Part 6 — The Server

<index> / <wazabiedr> / server

[ en | fr ]

┌───────────────────────┐
│                       │
│                       │
│                       │
│                       │
│                       │
│                       │
│                       │
│                       │
│                       │
│                       │
│                       │
│                       │
│                       │
│                       │
│                       │
└───────────────────────┘

Part 6 — The Server
~ lululufr

CONTENTS

  0  why python on the server
  1  three stores, one job each
  2  lifespan — startup and shutdown order
  3  two audiences, two authentications
  4  the ingestion hot path
  5  why not kafka in front
  6  implemented vs. stub

──[ 0. Why Python on the Server ]──

The driver and the agent are in Rust because they run on potentially thousands 
of endpoints, in kernel mode and in pinky-promised-no-paging user mode, where 
panic-equals-bug-check and a missed event is a missed event. The server runs in 
a Linux container that the operator scales, restarts, and observes. Its 
bottleneck is network I/O and database round-trips, not memory layout or panic 
safety.

The chosen stack is Python 3.12 + FastAPI (an async web framework built on 
Starlette and Pydantic) + SQLAlchemy 2 async (the standard Python ORM in its 
async-native incarnation) + Alembic (the SQLAlchemy-companion migrations tool) + 
the official async OpenSearch client + the async `redis` client. Docker Compose 
ties the runtime together for local development; production deployments would 
substitute managed equivalents.

This post explains the choices and the leaks. The per-route detail lives in the 
server repository's `ARCHITECTURE.md`.

──[ 1. Three Stores, One Job Each ]──

   ┌────────────────────────── Wazabi Server (FastAPI) ──────────────────────────┐
   │                                                                              │
   │   agents  ───►  /api/v1/agents/*   ──┐                                        │
   │   console ───►  /api/v1/{rules…}   ──┤                                        │
   │                                      │                                        │
   │                                      ├──► services/ingest.py ──bulk──►  OpenSearch
   │                                      │                                  (events,
   │                                      │                                   alerts)
   │                                      │                                        │
   │                                      └──► SQLAlchemy 2 async ───►  PostgreSQL │
   │                                                                    (endpoints,│
   │                                                                     profiles, │
   │                                                                     rules,    │
   │                                                                     commands) │
   │                                                                                │
   │                                       Redis (cache + command queue)            │
   └──────────────────────────────────────────────────────────────────────────────┘

**PostgreSQL** holds the relational, transactional state — the endpoint 
inventory, the profiles assigned to them, the rules composing a profile, the 
console users, the per-agent command queue, the licence accounting. Anything 
that needs `JOIN`s or strict consistency lives here.

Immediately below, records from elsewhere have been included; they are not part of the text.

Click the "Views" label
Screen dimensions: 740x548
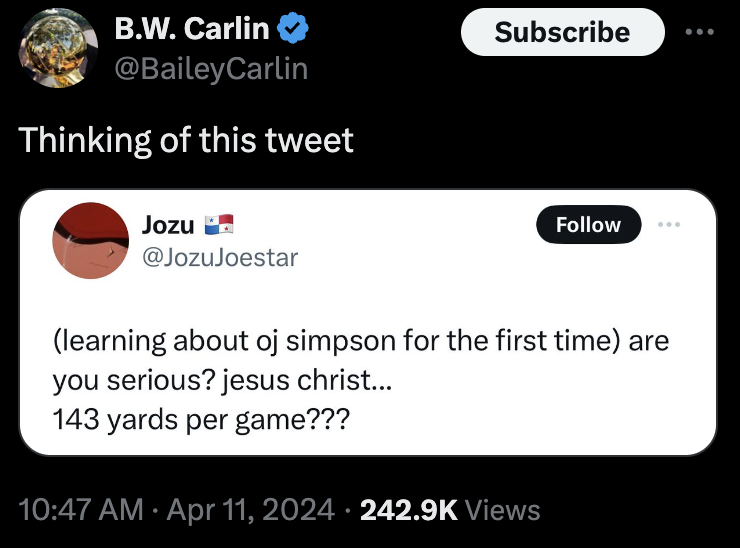(x=503, y=510)
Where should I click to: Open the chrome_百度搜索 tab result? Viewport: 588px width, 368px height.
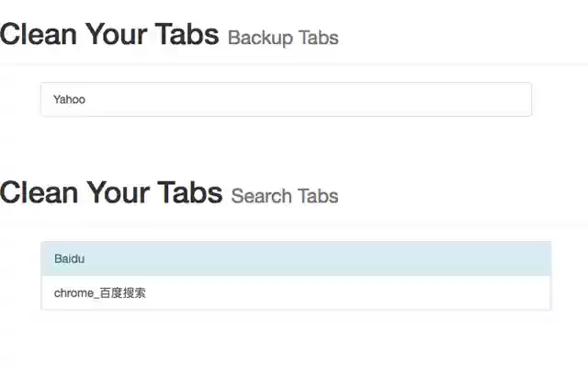tap(100, 293)
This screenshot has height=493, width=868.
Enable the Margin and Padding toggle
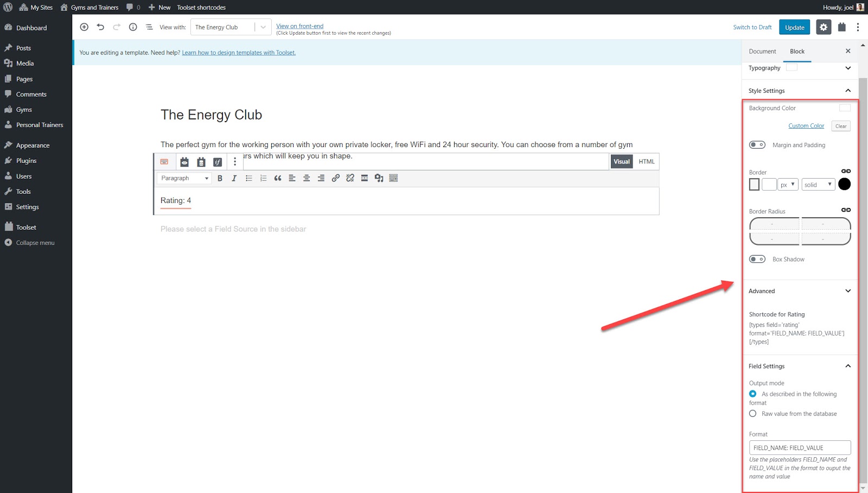(x=757, y=145)
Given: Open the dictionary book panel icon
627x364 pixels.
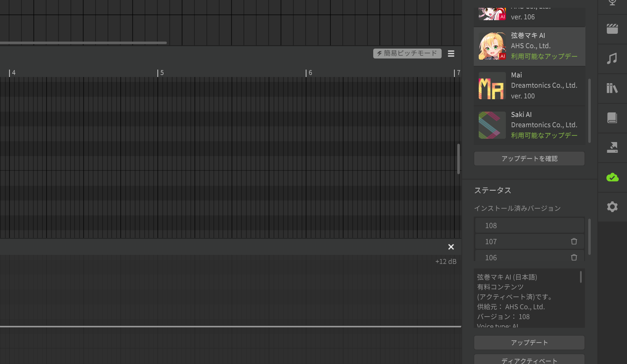Looking at the screenshot, I should [612, 118].
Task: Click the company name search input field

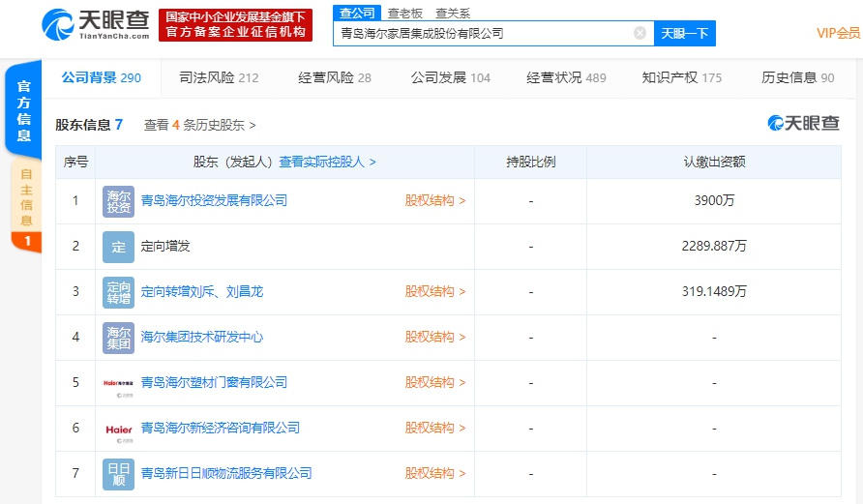Action: point(484,33)
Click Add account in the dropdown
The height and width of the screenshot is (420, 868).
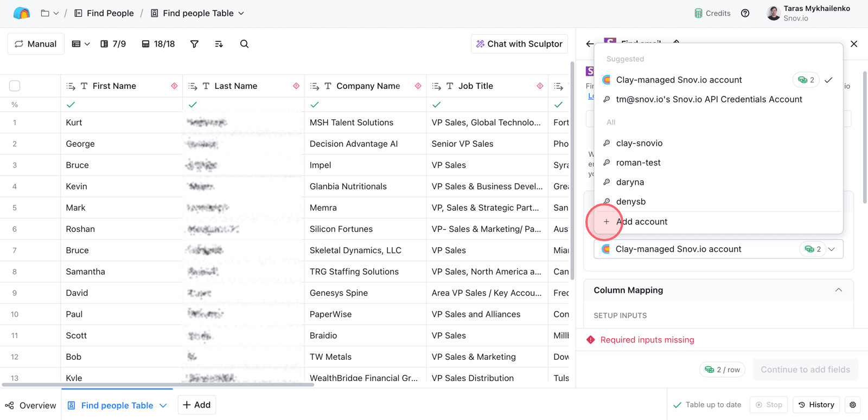pyautogui.click(x=641, y=222)
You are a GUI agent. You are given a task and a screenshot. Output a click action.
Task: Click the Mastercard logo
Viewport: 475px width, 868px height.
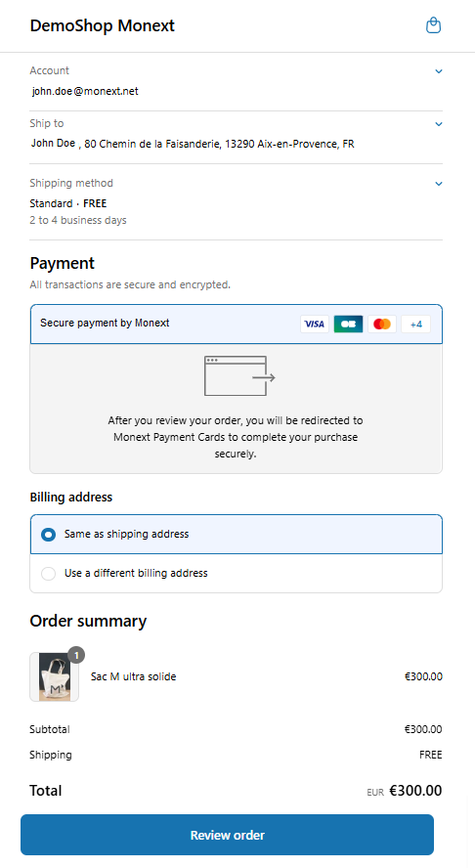coord(382,324)

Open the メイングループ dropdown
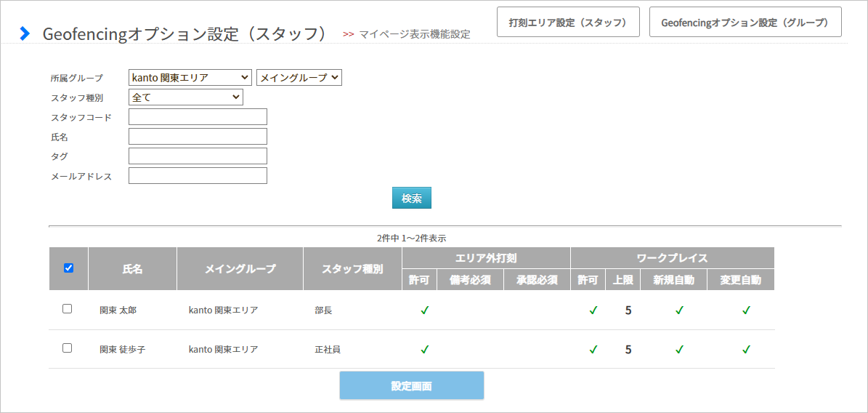click(x=299, y=78)

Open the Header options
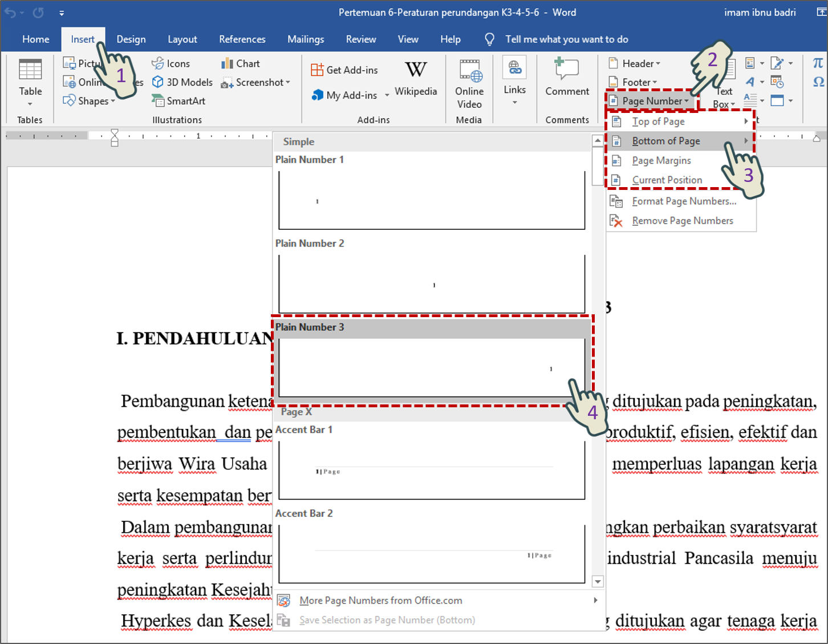(x=635, y=63)
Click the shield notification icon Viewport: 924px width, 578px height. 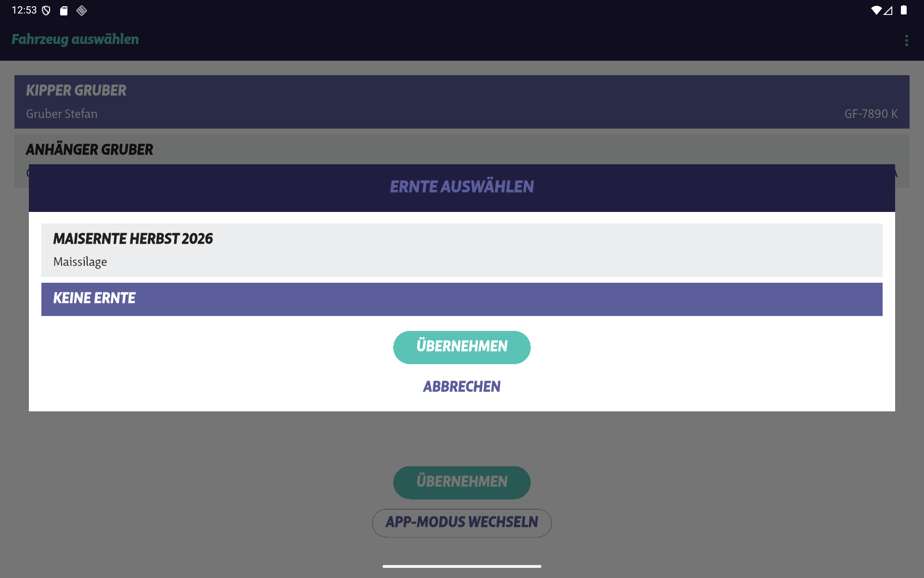coord(46,10)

**OpenSearch** (a fork of Elasticsearch 7 maintained after the licensing split; 
functionally equivalent for ingest, search, and aggregations) holds the 
high-volume firehose: events from the kernel, alerts from rule engines, plugin 
telemetry. Multi-terabyte indexes that an analyst searches by free text, by 
source IP, by PID, by time window. The relational store would not survive being 
asked to do this.

**Redis** holds ephemeral state: session caches, the per-agent command queue (an 
agent polls the queue every 30 seconds; whatever it finds is the next set of 
commands to execute), rate-limit counters. Nothing in Redis is load-bearing — if 
the instance disappears the system degrades but does not lose persistent state.

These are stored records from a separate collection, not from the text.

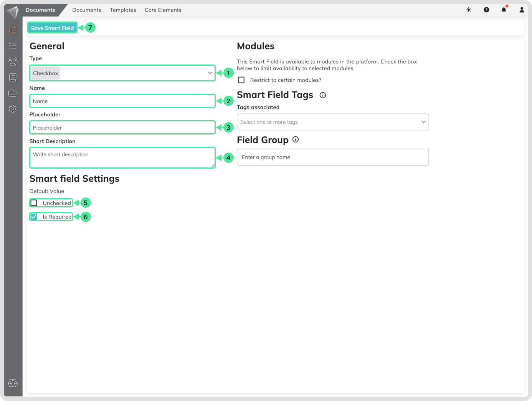The image size is (532, 401).
Task: Click the Field Group name input
Action: [x=332, y=157]
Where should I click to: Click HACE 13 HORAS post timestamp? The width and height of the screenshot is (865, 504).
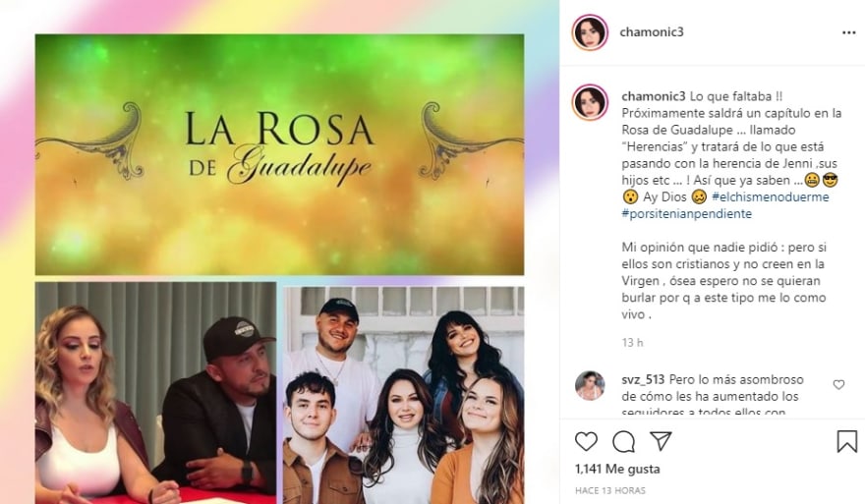[x=609, y=490]
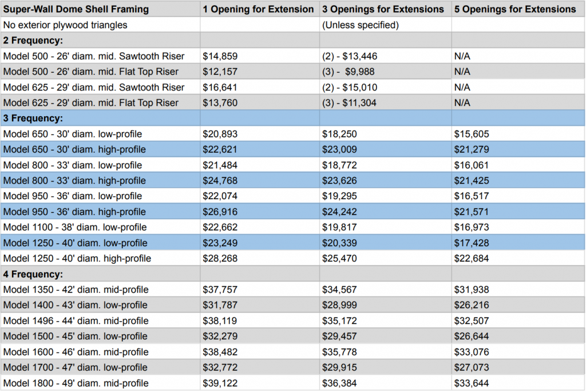The height and width of the screenshot is (392, 586).
Task: Click the $14,859 price cell
Action: coord(260,56)
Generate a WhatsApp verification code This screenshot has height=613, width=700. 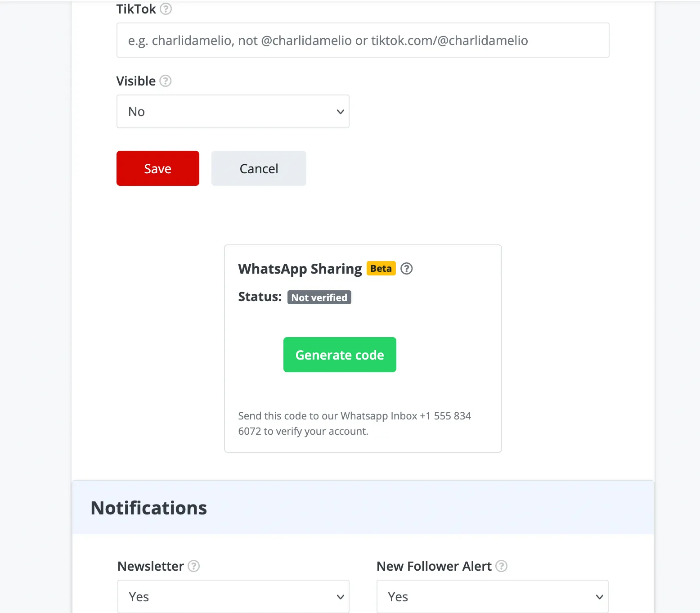[339, 355]
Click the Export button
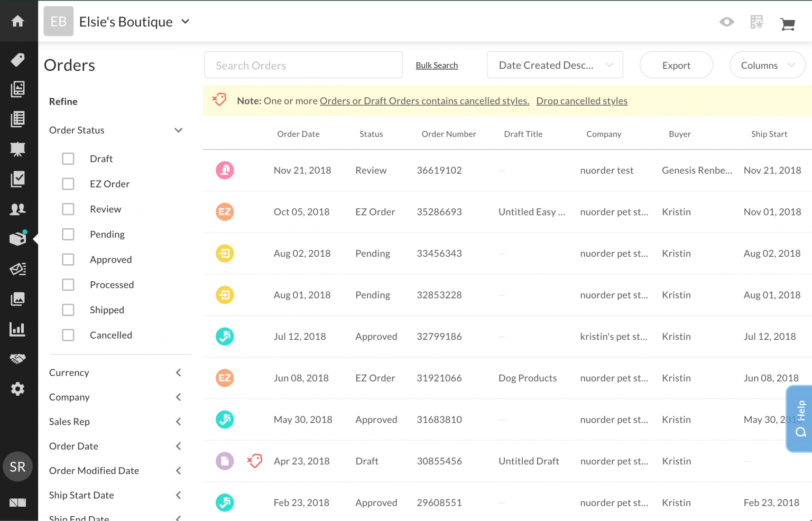Image resolution: width=812 pixels, height=521 pixels. coord(676,64)
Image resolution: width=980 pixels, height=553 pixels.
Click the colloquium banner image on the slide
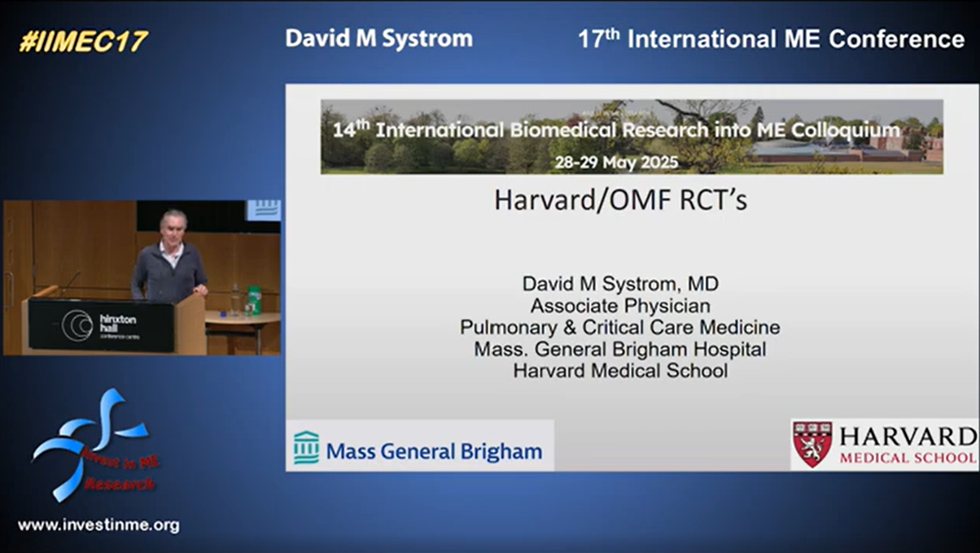coord(632,137)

Three stores cost more operationally than one. The justification is shape: each 
one is the right fit for its workload, and forcing any of the three workloads 
into the wrong store produces immediate pain (OLTP on OpenSearch, full-text 
search on PostgreSQL, persistent state in Redis).

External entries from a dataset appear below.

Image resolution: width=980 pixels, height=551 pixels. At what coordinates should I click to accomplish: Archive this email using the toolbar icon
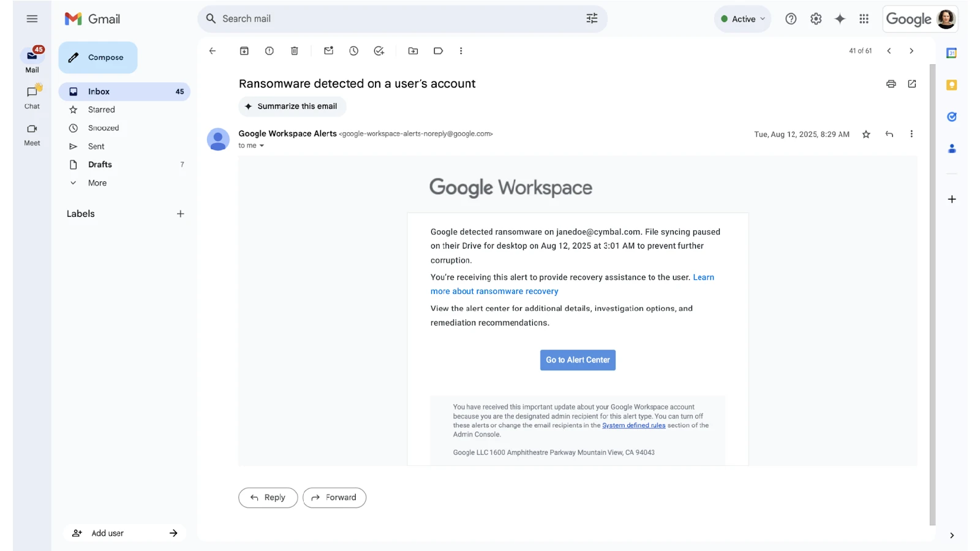(x=244, y=51)
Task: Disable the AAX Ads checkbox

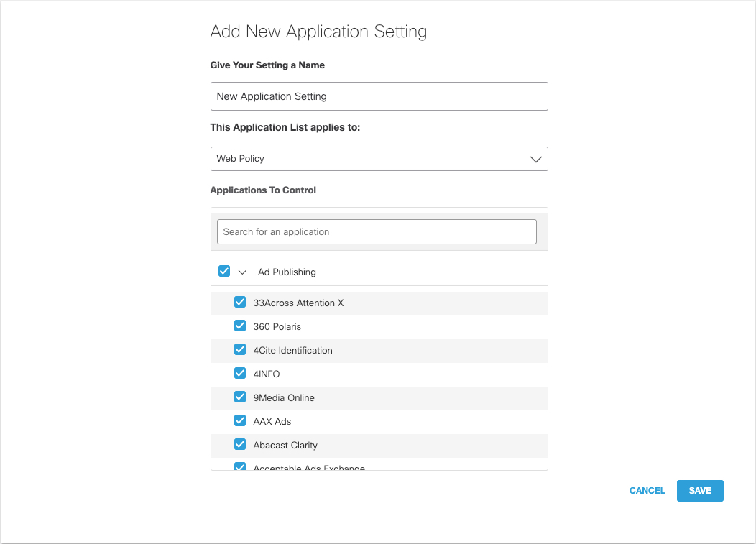Action: point(240,420)
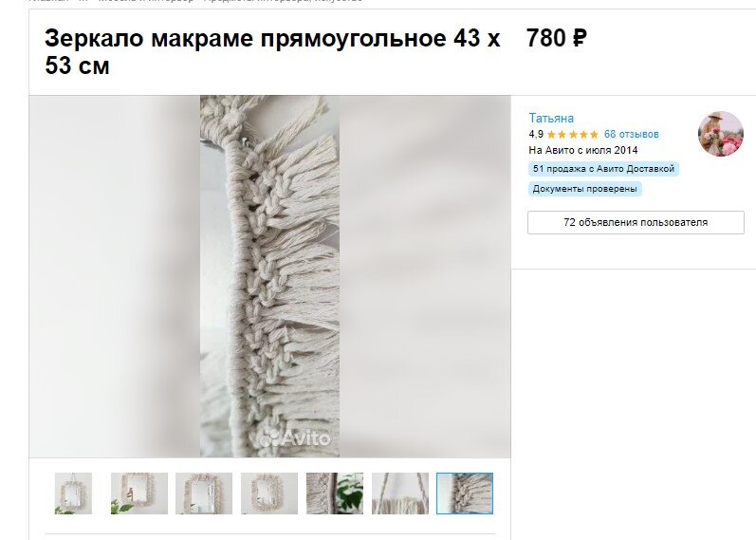Open seller Татьяна's profile link

coord(551,119)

──[ 2. Lifespan — Startup and Shutdown Order ]──

FastAPI exposes a `lifespan` context manager that runs once at process start and 
once at process stop:

@asynccontextmanager
async def lifespan(_app: FastAPI):
    await init_postgres()
    await init_redis()
    await init_opensearch()
    await ensure_index_templates()
    try:
        yield
    finally:
        await close_opensearch()
        await close_redis()
        await close_postgres()

The order is deliberate. Postgres comes up first because every other subsystem 
eventually reads endpoint / user state from it. Redis comes up second because 
the auth middleware needs it. OpenSearch comes up last because index-template 
creation on a cold cluster can be slow and we don't want it to block the other 
two.

`ensure_index_templates` is idempotent — it issues `PUT _index_template/<name>` 
calls that the cluster accepts as no-ops if the template already exists at the 
same version. Redeploying the image against an existing cluster therefore costs 
only the round-trip latency.

Shutdown unwinds the order. `try/finally` is mandatory because a `docker stop` 
can interrupt at any point during the `yield`, and a partially-closed connection 
pool surviving the process can wedge the next start.

──[ 3. Two Audiences, Two Authentications ]──

Agents and humans both talk to the same FastAPI process. They are not the same 
kind of client and they do not share an auth path:

    Console (humans)  ── JWT Bearer + refresh tokens
    Agents (machines) ── mTLS + per-agent enrolment token

The console flow is conventional. `POST /auth/login` exchanges username and 
password (or SSO assertion) for a short-lived JWT (*JWT, JSON Web Token*: a 
base64-encoded, signed token carrying claims; the signature lets the server 
verify the token without per-request database lookups) and a longer-lived 
refresh token. Each call to `/api/v1/{endpoints,rules,alerts,…}` carries the JWT 
in `Authorization: Bearer …`, and RBAC is enforced at the route level.

The agent flow combines two layers. Connection-level: mTLS (*mTLS, mutual TLS*: 
standard TLS extended so the server requires the client to present a 
certificate; both endpoints authenticate the other before any application 
traffic flows), with the agent's enrolment certificate as the client cert and 
the server's CA as the trust anchor. Application-level: a per-agent bearer token 
issued at enrolment time, used to disambiguate which agent the certificate 
belongs to within a fleet that may share a CA.

The agent endpoint is `POST /api/v1/agents/checkin`, called every ~30 seconds. 
Each call carries:

    - heartbeat (last_seen, agent version, OS info)
    - any batched alerts the agent has accumulated
    - acks of previously-received commands

The response contains the next batch of commands for the agent (isolate, run 
scan, upload artefact, restart). Short polling at 30-second cadence rather than 
long-polling or WebSocket means every transport is a routine HTTPS request that 
load balancers, WAFs, and intermediate proxies handle without special 
configuration. The cost is one minute of worst-case command latency, which is 
acceptable for the commands an agent receives.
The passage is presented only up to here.